Availability Zones give customers the ability to operate production workloads that are more highly available, fault tolerant, and scalable than would be possible from a single data center. When a workload uses multiple Availability Zones, customers are better isolated and protected from issues that impact a single Availability Zone’s physical infrastructure. This helps customers to build services that are redundant across Availability Zones and, if architected correctly, remain operational even if one Availability Zone experiences failures. Customers can take advantage of AZI to create highly-available and resilient workloads. Implementing AZI in your architecture helps you to quickly recover from an isolated Availability Zone failure because your resources in one Availability Zones minimize or eliminate interaction with resources in other Availability Zones. This helps remove cross- Availability Zone dependencies which simplifies Availability Zone evacuation. Refer to Advanced Multi-AZ Resilience Patterns for more details on creating Availability Zone evacuation mechanisms. Additionally, you can further take advantage of Availability Zones by following some of the same best practices AWS uses for its own services, such as only deploying changes to a single Availability Zone at a time or removing an Availability Zone from service if a change in that Availability Zone goes badly.

Static stability is also an important concept for Multi-Availability Zone architectures. One of the failure modes you should plan for with Multi-Availability Zone architectures is the loss of an Availability Zone, which can result in the loss of an Availability Zone’s worth of capacity. If you haven’t pre-provisioned enough capacity to handle the loss of an Availability Zone, this could result in your remaining capacity being overwhelmed by the current load. Additionally, you will need to depend on the control planes of the zonal services you use to replace that lost capacity, which can be less reliable than a statically-stable design. In this case, pre-provisioning enough extra capacity can help you be statically-stable to the loss of a fault domain, such as an Availability Zone, by being able to continue normal operations without the need for dynamic changes.

You may choose to use an auto scaling group of EC2 instances deployed across multiple Availability Zones to dynamically scale in and out, based on the needs of your workload.

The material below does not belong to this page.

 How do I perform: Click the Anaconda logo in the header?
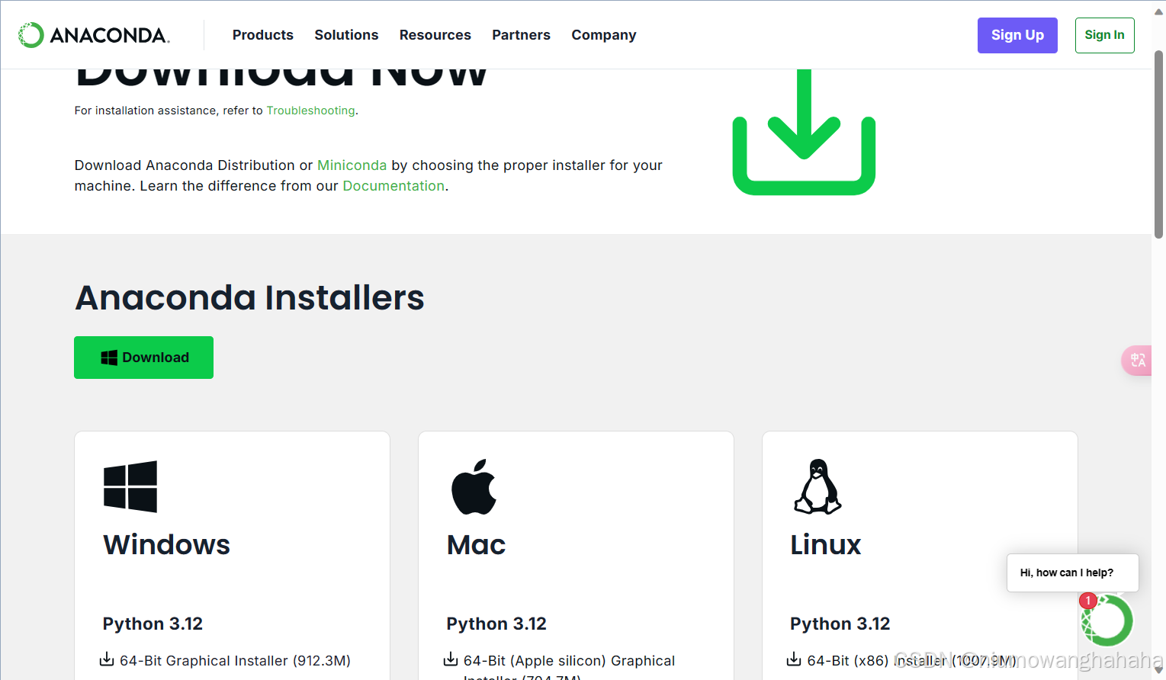click(93, 34)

Auto scaling works well for gradual changes in usage that occur over minutes to tens of minutes. However, launching new EC2 instances takes time, especially if your instances require bootstrapping (such as installing agents, application binaries, or configuration files). During this time, your remaining capacity could be overwhelmed by the current load. Additionally, deploying new instances through auto scaling relies on the EC2 control plane. This presents a trade-off: To be statically-stable to the loss of a single Availability Zone, you need to pre-provision enough EC2 instances in the other Availability Zones to handle the load that has been shifted away from the impaired Availability Zone, instead of relying on auto scaling to provision new instances. However, pre-provisioning extra capacity can incur additional cost.

For example, during normal operation, let’s assume your workload requires six instances to serve customer traffic across three Availability Zones. To be statically-stable against a single Availability Zone failure, you would deploy three instances in each Availability Zone, for a total of nine. If a single Availability Zone-worth of instances failed, you would still have six left and be able to continue to serve your customer traffic without the need to provision and configure new instances during the failure. Achieving static stability for your EC2 capacity has additional cost, since, in this case, you are running 50% additional instances. Not all services where you can pre-provision resources will incur additional cost, such as pre-provisioning an S3 bucket or a user. You will need to weigh any trade-offs of implementing static stability against the risk of exceeding the desired recovery time for your workload.

AWS Local Zones and Outposts bring the data plane of select AWS services closer to end users. The control planes for these services reside in the parent Region. Your Local Zone or Outposts instance will have control plane dependencies for zonal services like EC2 and EBS on the Availability Zone where you created your Local Zone or Outposts subnet. They will also have dependencies on Regional control planes for Regional services like Elastic Load Balancing (ELB), security groups, and the Amazon Elastic Kubernetes Service (Amazon EKS)-managed Kubernetes control plane (if you use EKS). For additional information specific to Outposts, refer to the documentation and support and maintenance FAQ. Implement static stability when using Local Zones or Outposts to help improve resilience to control plane impairments or interruptions in network connectivity to the parent Region.